> Prompt: Count the lines below that contain the string "MOSFET", treating uppercase and lowercase as different, and give only the number.

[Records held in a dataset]
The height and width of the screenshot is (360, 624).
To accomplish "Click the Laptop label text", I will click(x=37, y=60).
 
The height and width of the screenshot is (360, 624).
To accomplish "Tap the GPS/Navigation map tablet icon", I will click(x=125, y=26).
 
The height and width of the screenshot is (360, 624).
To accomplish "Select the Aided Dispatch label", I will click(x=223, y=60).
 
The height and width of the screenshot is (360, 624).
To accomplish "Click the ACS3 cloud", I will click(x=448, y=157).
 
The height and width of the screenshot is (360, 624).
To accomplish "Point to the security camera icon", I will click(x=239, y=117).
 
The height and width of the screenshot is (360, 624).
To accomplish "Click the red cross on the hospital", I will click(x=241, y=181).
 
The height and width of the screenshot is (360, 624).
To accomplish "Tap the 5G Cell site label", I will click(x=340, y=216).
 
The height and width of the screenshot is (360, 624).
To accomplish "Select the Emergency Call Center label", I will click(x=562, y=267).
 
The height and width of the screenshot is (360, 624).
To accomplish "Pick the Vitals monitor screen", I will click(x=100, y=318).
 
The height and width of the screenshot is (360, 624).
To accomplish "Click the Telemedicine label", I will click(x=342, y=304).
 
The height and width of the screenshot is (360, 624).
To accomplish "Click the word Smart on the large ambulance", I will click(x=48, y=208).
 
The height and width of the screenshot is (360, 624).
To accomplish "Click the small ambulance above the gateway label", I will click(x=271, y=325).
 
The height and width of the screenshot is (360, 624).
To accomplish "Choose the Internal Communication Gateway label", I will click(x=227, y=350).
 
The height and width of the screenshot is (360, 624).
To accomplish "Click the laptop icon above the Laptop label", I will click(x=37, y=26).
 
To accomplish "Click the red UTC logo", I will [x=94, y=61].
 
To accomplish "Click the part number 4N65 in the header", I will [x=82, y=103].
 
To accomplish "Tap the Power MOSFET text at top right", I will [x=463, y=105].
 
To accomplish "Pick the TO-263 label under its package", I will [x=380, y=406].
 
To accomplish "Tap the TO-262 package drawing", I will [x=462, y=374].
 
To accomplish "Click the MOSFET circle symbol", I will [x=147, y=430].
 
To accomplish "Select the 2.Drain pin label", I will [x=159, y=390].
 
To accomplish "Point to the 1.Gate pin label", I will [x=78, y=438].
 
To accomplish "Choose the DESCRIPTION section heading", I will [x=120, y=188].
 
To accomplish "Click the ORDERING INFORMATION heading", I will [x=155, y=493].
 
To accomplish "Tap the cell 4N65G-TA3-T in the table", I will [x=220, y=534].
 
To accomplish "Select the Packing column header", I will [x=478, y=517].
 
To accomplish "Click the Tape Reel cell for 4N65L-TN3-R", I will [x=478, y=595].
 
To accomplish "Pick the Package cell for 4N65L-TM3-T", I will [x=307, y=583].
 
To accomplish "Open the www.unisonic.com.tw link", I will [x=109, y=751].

> Written reply: 2